Locate, in the data below, the line that contains "You are a computer-use" and the line that contains "The image size is (808, 797)."; reproduce exactly those two lines and every line between them, nothing more.
[Data]
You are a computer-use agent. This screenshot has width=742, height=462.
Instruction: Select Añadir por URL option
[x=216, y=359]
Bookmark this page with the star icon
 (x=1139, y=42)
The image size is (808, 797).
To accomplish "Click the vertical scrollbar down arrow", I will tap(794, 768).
[/Data]
[Data]
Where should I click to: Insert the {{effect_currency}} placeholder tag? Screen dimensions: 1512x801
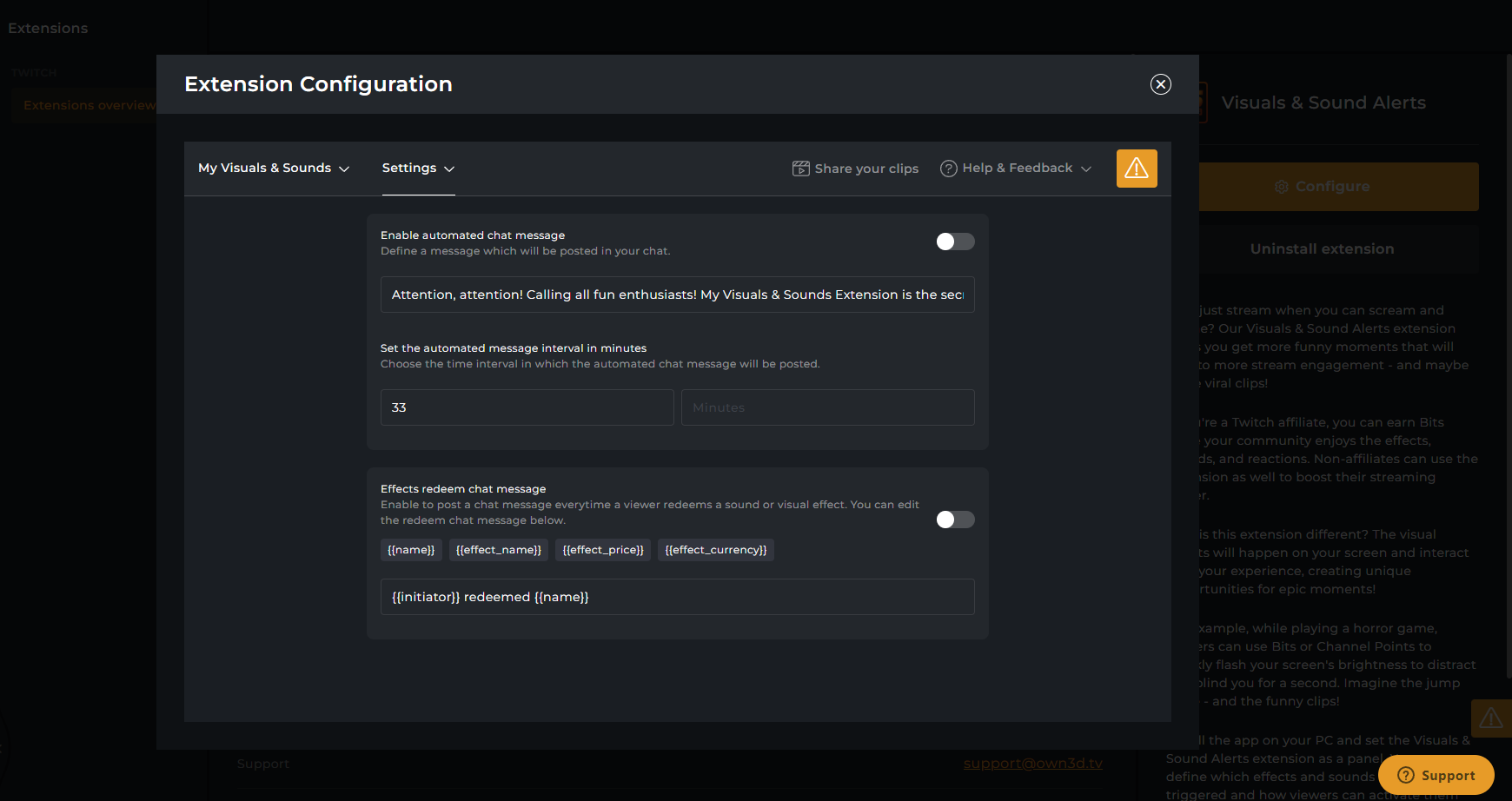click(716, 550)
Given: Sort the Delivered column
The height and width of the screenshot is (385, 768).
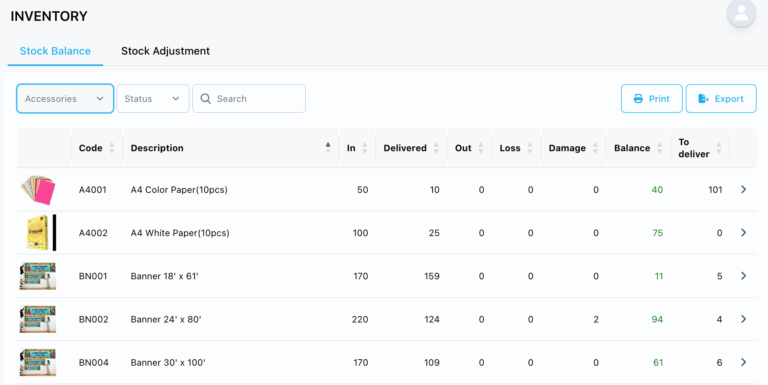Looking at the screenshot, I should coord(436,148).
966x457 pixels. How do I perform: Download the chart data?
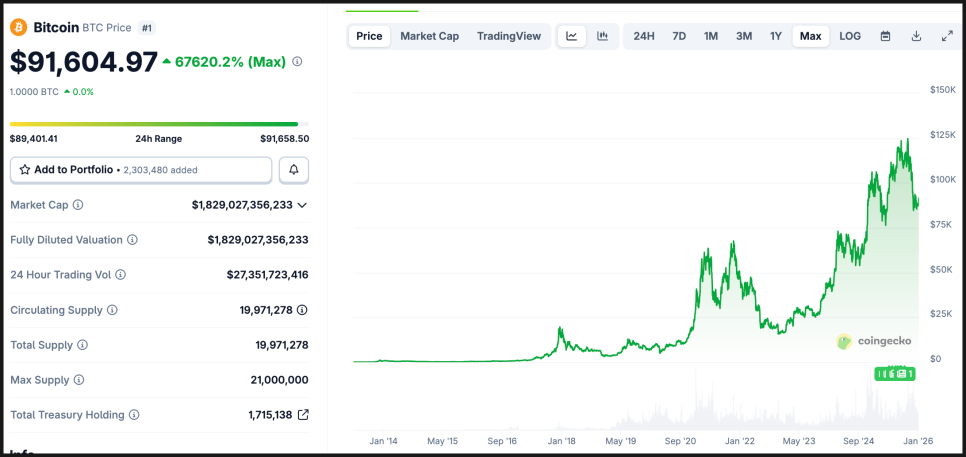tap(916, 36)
[/Data]
- [Task answer]:
You are a computer-use agent. This screenshot has width=742, height=462.
Instruction: Select Añadir por URL option
[x=216, y=359]
Bookmark this page with the star icon
 (x=1139, y=42)
The image size is (808, 797).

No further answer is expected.